**Problem details:** Only the lines from the one that contains "Screen dimensions: 1280x703" to the last line below, both included, should be transcribed. Pictures stay out of the copy.
□ □ □ □ □
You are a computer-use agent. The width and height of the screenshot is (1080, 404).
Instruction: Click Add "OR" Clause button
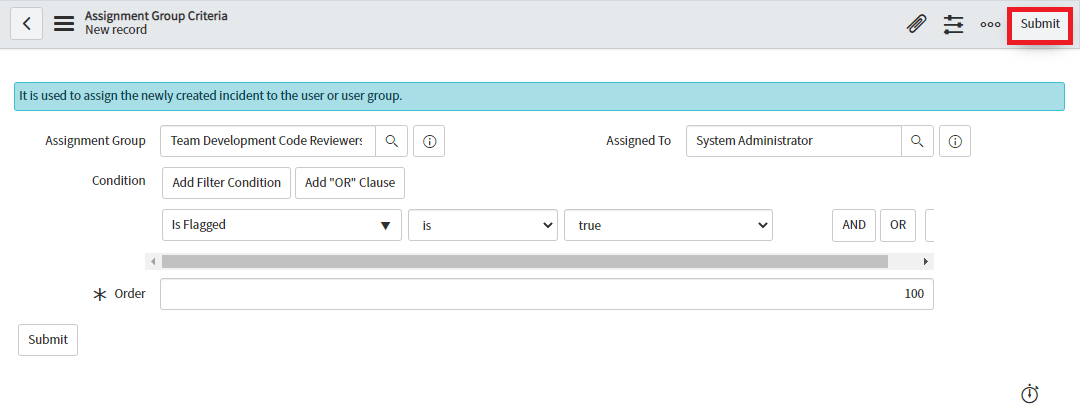[349, 183]
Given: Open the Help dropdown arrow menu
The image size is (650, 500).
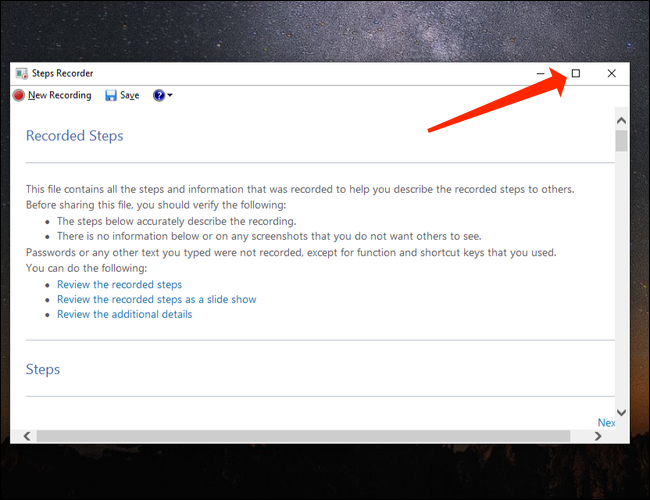Looking at the screenshot, I should (x=170, y=96).
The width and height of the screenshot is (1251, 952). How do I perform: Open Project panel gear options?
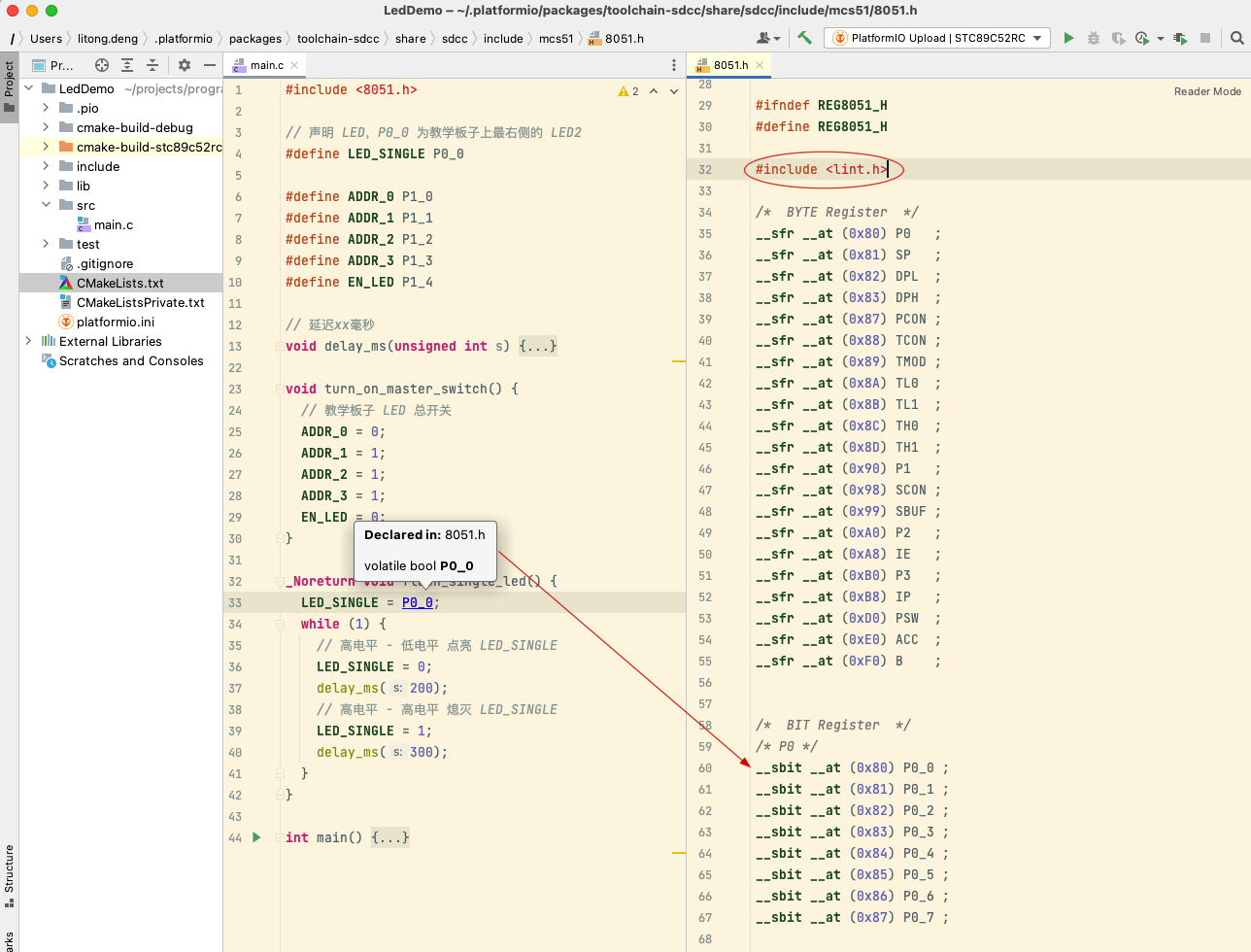[x=185, y=65]
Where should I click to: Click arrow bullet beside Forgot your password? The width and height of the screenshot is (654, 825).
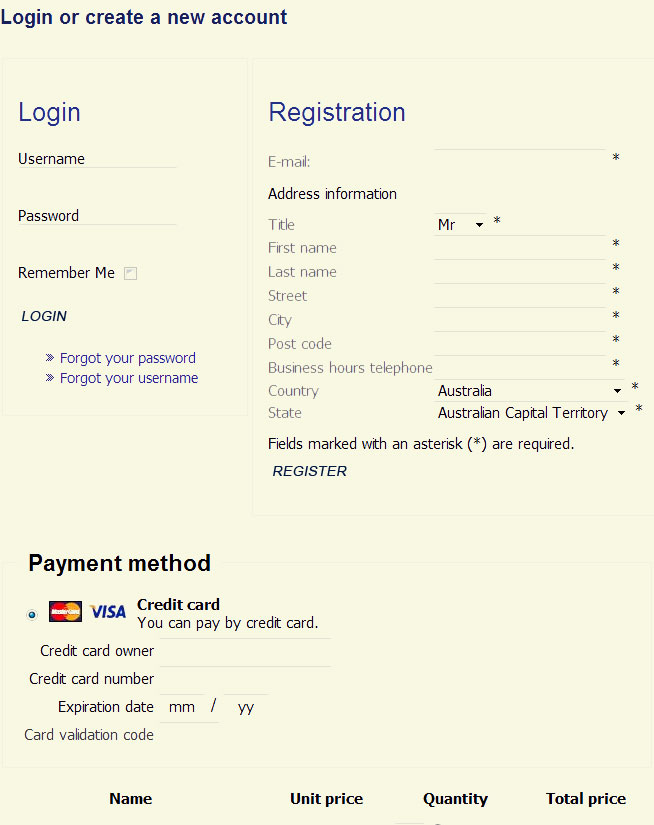(50, 358)
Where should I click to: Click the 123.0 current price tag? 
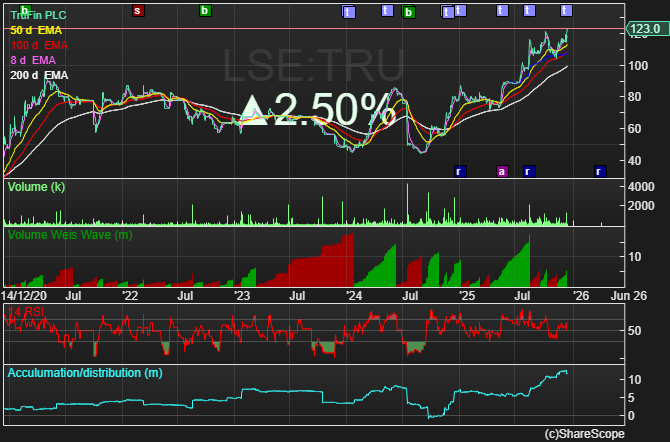coord(646,29)
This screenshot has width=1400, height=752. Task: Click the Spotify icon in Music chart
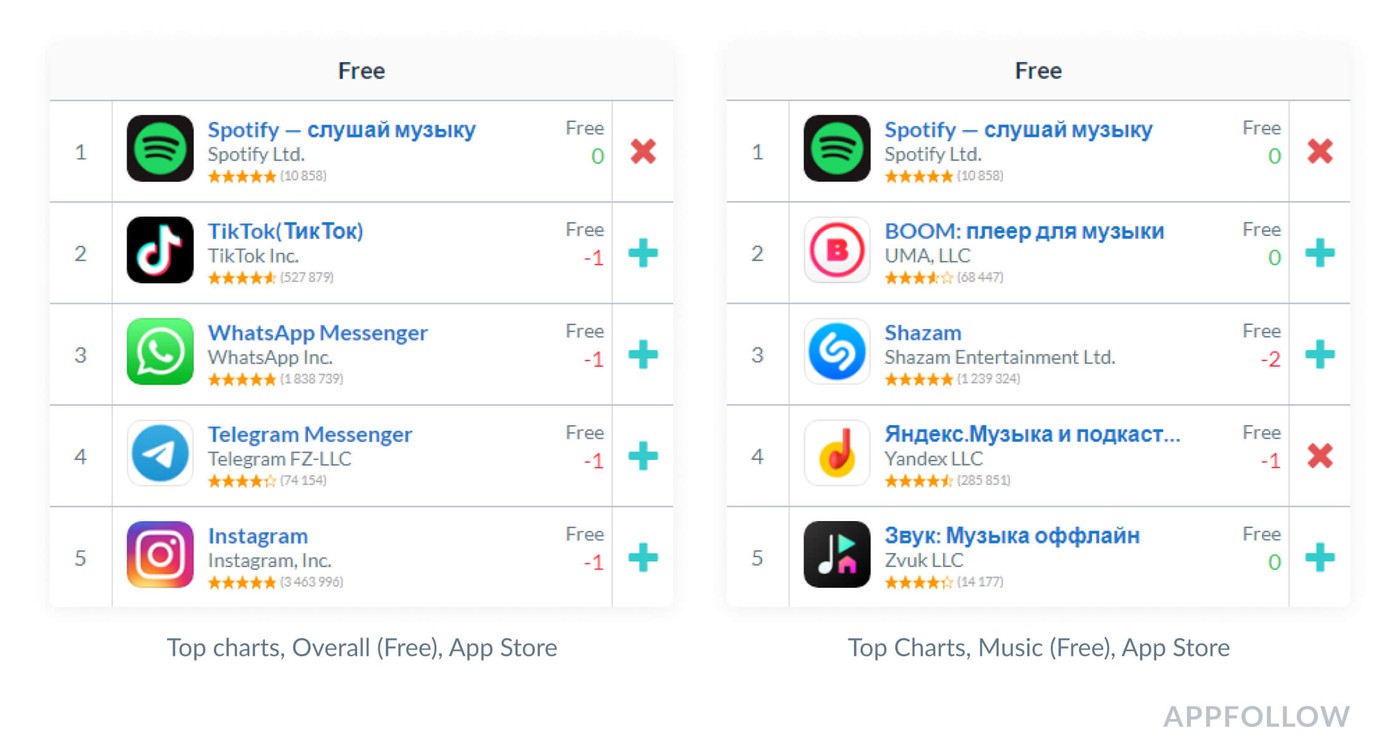(x=837, y=149)
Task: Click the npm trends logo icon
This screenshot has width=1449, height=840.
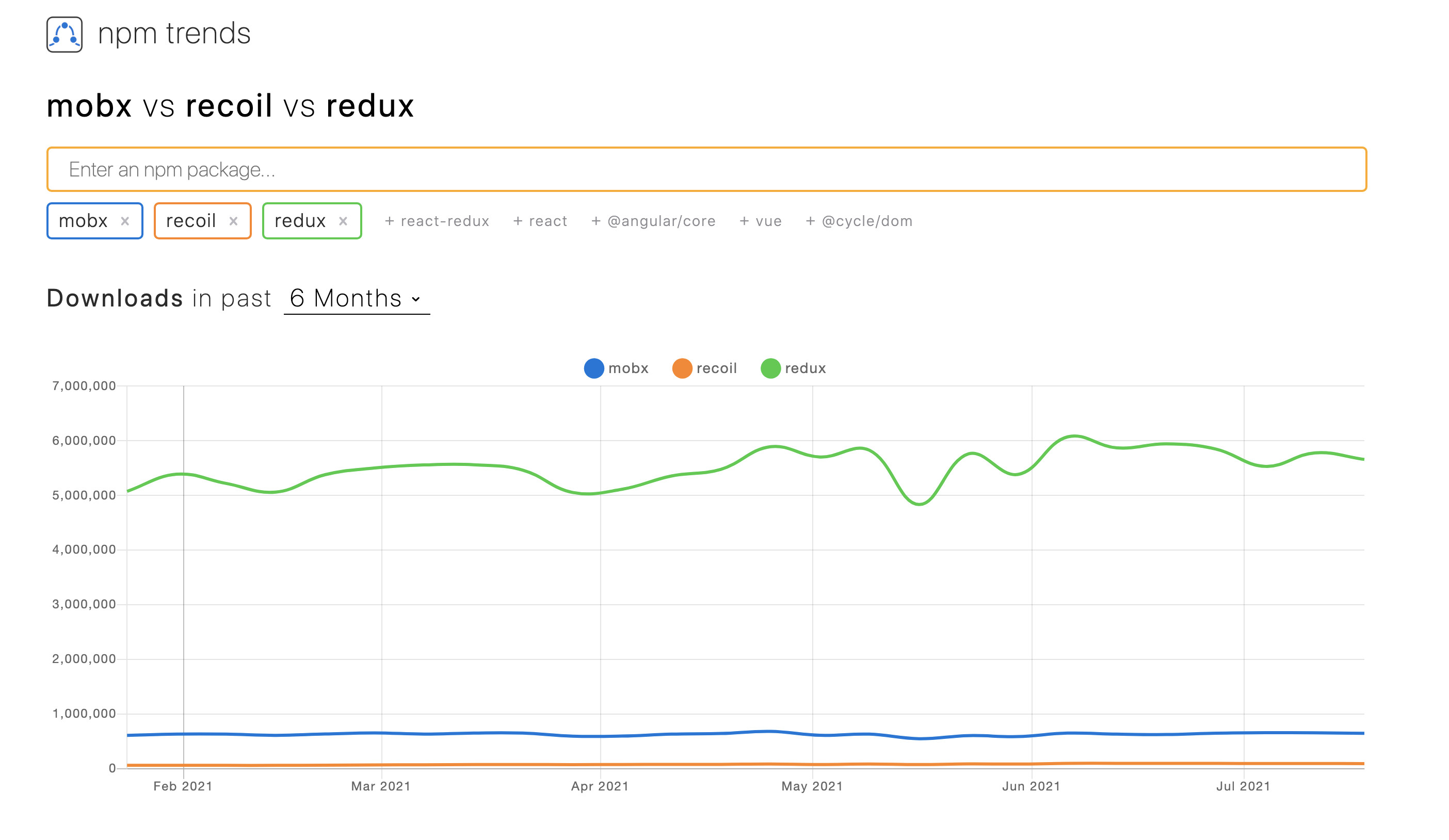Action: (x=65, y=35)
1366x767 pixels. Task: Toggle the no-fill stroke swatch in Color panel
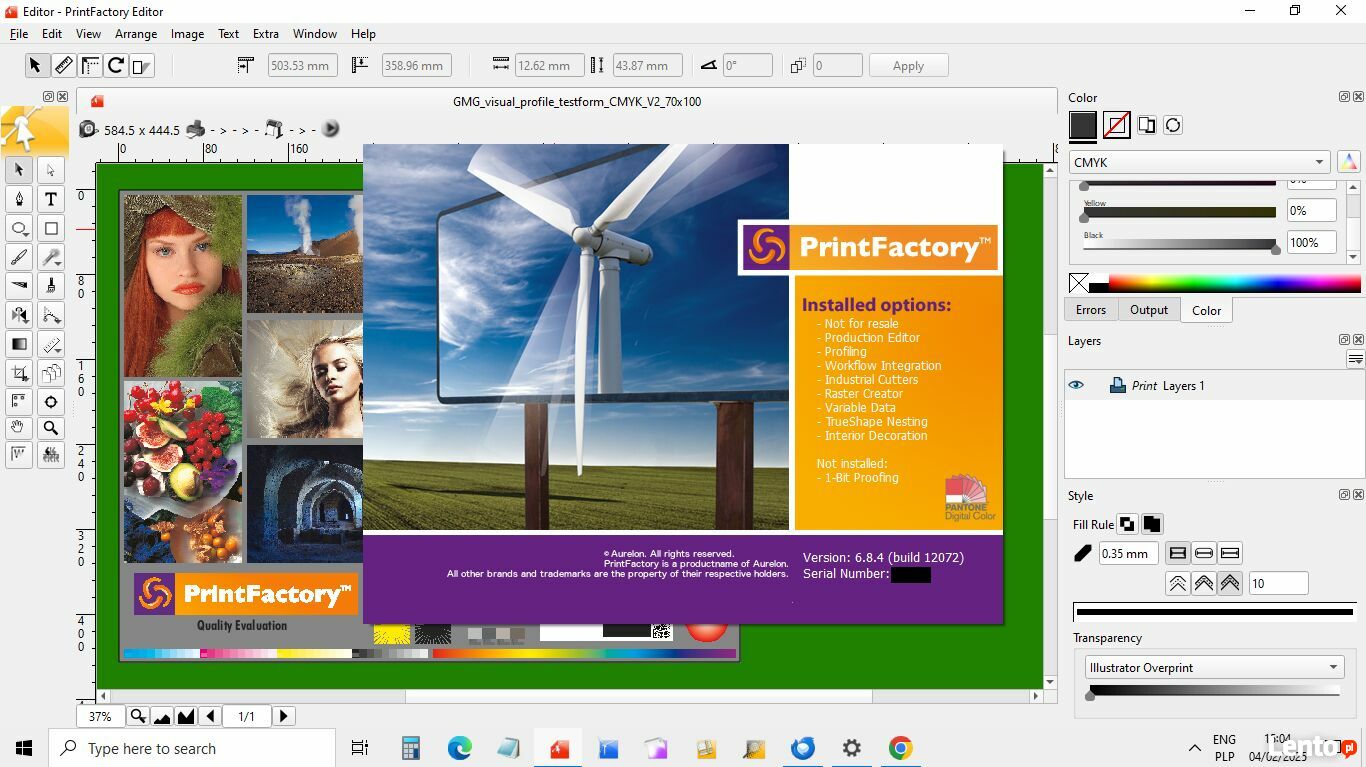pos(1116,125)
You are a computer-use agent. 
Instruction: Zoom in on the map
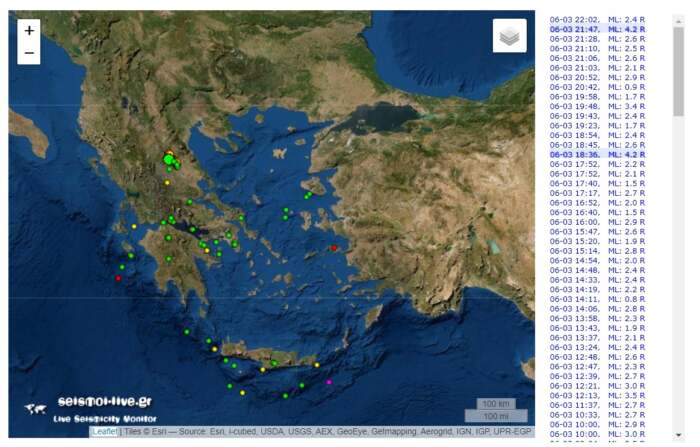[x=29, y=31]
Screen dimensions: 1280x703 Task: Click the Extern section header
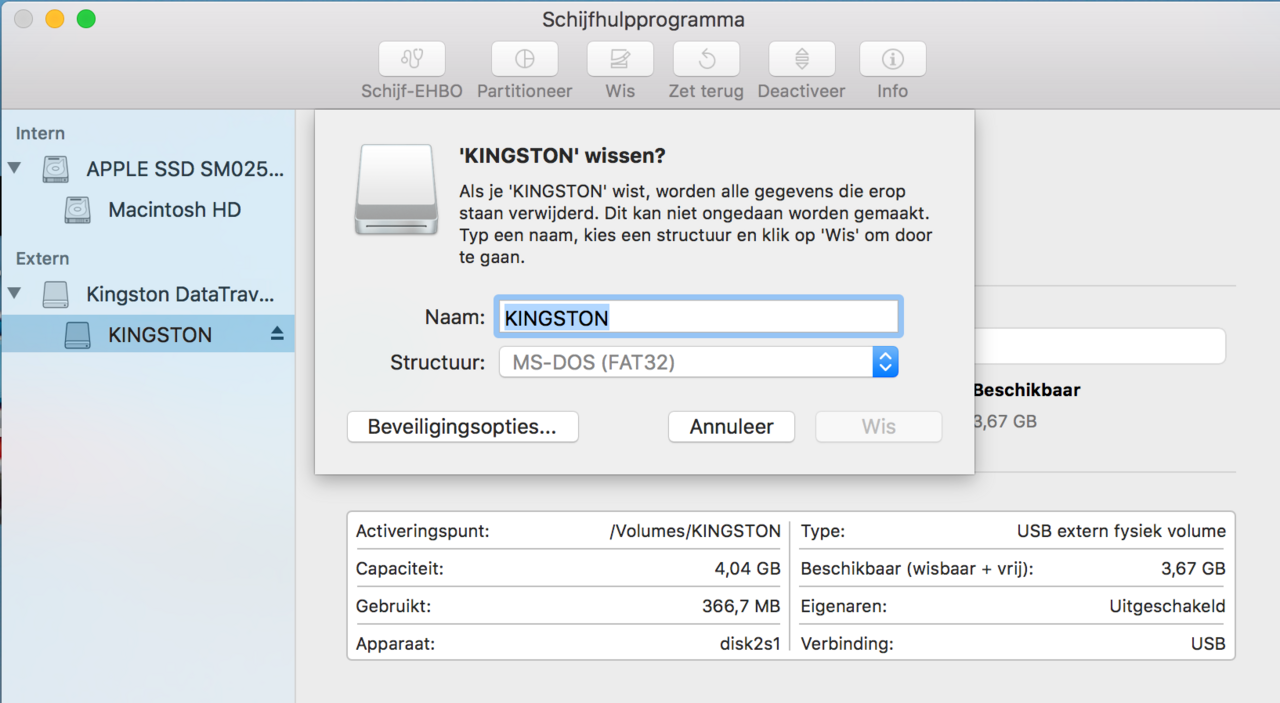click(x=41, y=258)
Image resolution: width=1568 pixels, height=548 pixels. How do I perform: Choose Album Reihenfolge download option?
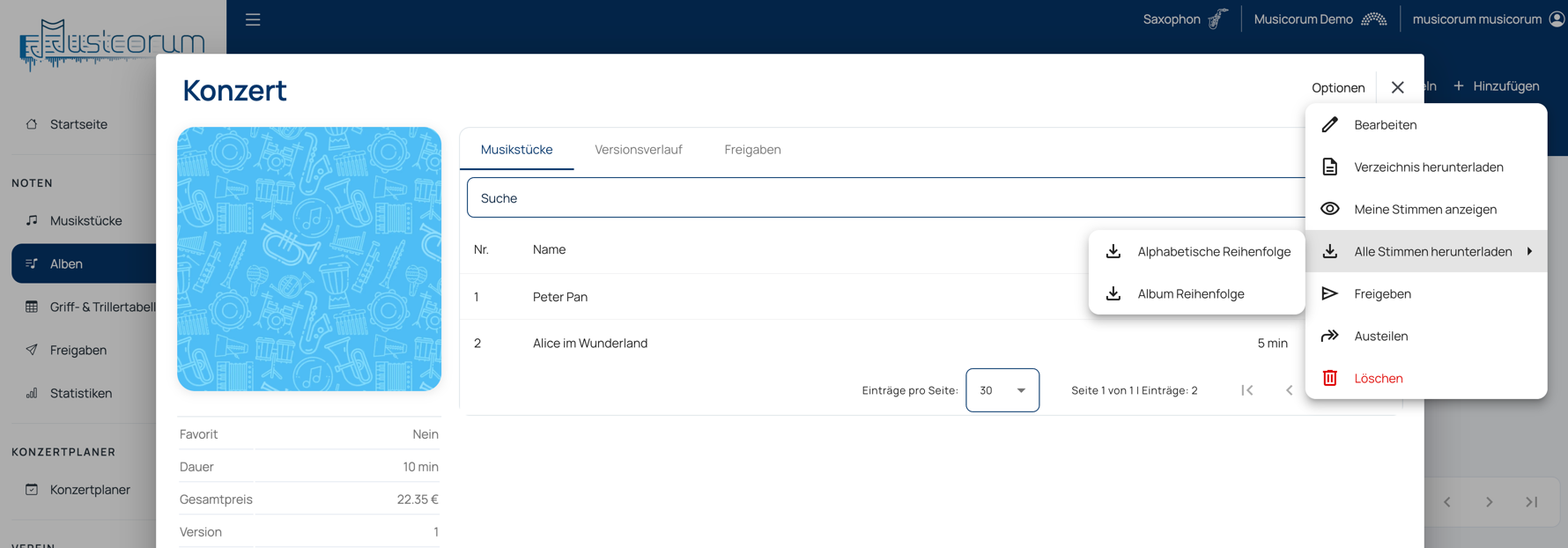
□ □ □ □ □
**Reply to the task:**
Screen dimensions: 1280x703 Task: Click the Extern section header
click(x=41, y=258)
Image resolution: width=1568 pixels, height=548 pixels. How do I perform: Choose Album Reihenfolge download option?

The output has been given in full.